Spyware and viruses can make some connections as well so it may not be someone connected to you, but it might be something on your computer such as a virus or a spyware making an outgoing connection.

The fact that most people are on broadband connections makes tracking someone down via IP harder as well. With connections such as cable or dsl there is two things happening.

1. There is a lease on your IP address defined by your Internet Service Provider, for example 3 days is mine. That means every 3 days the IP address I have expires and I am issued a new one.

2. Your IP address is actually Natted through your ISP.
This means that the IP address you are getting is on thier local network and outside thier network your IP actually is represented as an public IP address. This complicates things more.

LEOS GOT YOUR COMPUTER>>>>>>NOW WHAT?

This is what happens when they come get your computer. They have a warrant to search the contents of the computer for anything "incriminating". They will do a basic search opening files and looking at historys and pictures. They will not be doing any "Forensic" looking at this point.

9 times out of 10 if they find nothing in this "look see" that will be the end of it and it will go no further. WHY?

Well because local law enforcement does not have the equipment to do a "bit level" investigation of the drive contents, They have to send it to a company to look at the drive at the "bit level". These companies charge very heavily for these investigations. The kicker is that they get paid wether they uncover 1000MB or none at all. Thats why the LEO agency has to weigh the importance of it. (Example: The last drive i sent to a forensic data recovery company cost me 9,000.00. and I got 1 file recovered)

If anything is found on the "look see" there is a high probability of them incurring the cost to dig deeper.

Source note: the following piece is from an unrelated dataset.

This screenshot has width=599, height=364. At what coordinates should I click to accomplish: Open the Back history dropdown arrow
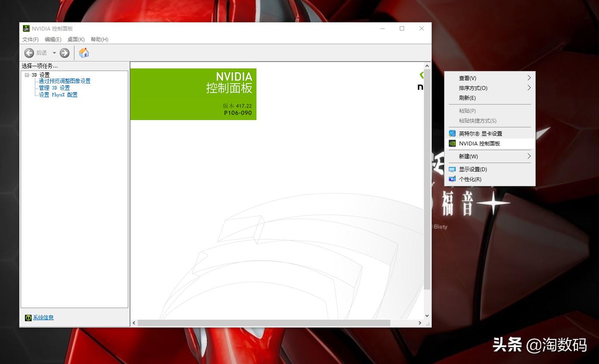(54, 53)
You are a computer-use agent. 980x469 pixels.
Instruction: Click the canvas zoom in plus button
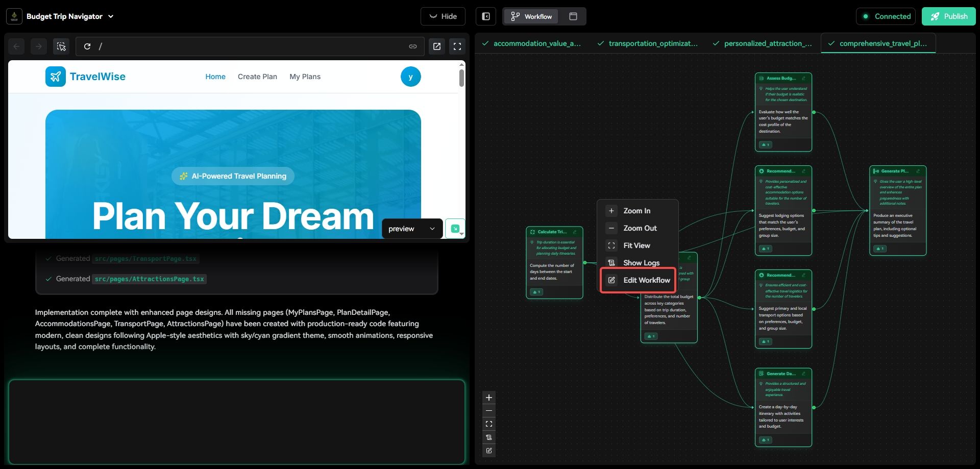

The weight of the case also has alot to do with it... If there is no sales or distribution, or conspiricy involved then the cost would not be worth it to the state,,,,

The whole point of this is calm down, have fun, grow and POST. Dont worry about LEO's monitoring the site because thats about all they can do. Do not give out any personal information or identify yourself in any way and you can pretty much say anything you want safely.

I would keep a good regimen of computer housekeeping as well. Regualarly clean out your temporary internet files. Take pictures off your computers (the ones that could be damaging to you) and keep them on CD somewhere, instead of your computer.

If anyone has any tech related questions please feel free to ask me.

Hope this helps......:p
 
New_2_Chronic said:
I am an IT professional with over 15 years of Technology experince. I build and secure networks wordwide. I also conduct e-discovery and forensic data retrieval and wanted just to throw out some info on the myths I have been seeing here.

First of all do not get paranoid. The NCSD ( National Cyber Security Division) is about the only agency worldwide with the resources and abilities to track you down in cyber space. They however spend most of thier time combating virus outbreaks and attacks that threaten the stability of the Internet and worldwide communications. And of course tracking down terrorists!:ignore:

Local and federal agencies do not have the equipment or resources to pinpoint your location via the internet. Let me quantify that,,,,,

The most common way for people to get busted on the internet is to reveal thier true identity or identifying information somewhere and it is found by a local agency and they come a knockin,,,most likely with warrant in hand for your computers and stroage media. This is how they get the rest of the information to carry a case. (The odds of this happening are highly unlikely)

The second most common way for people to get busted or identified is to be investigated for other charges, they come get your computer, and boom your busted for something totally unrelated. (This is more common)

Internet Browsing:

First and foremost your internet browser habits are pretty safely confined within your computer. You can be hacked and monitored, but this is highly unlikely as in todays Hacking Trends Hackers are targeting businesses and corporations rather than individual homes. Again it will be a hacker that gets you, not the LEO....

If your browsing is a concern to you and you really want to take another measure then use a PROXY SERVER - Proxys mask your IP (internet protocol) address and lets you surf the net worry free. If anyone tries to track you IP they just go back to the free proxy server.

If you want to see if anyone is connected to your computer you could do this:

click start button
click run
type "cmd" (little black box appears)
in the box type netstat -n

this will output all currently connected IP addresses. If you see a wierd one that doesnt go with the rest of them (youll be able to tell) then there is something outside connected to you.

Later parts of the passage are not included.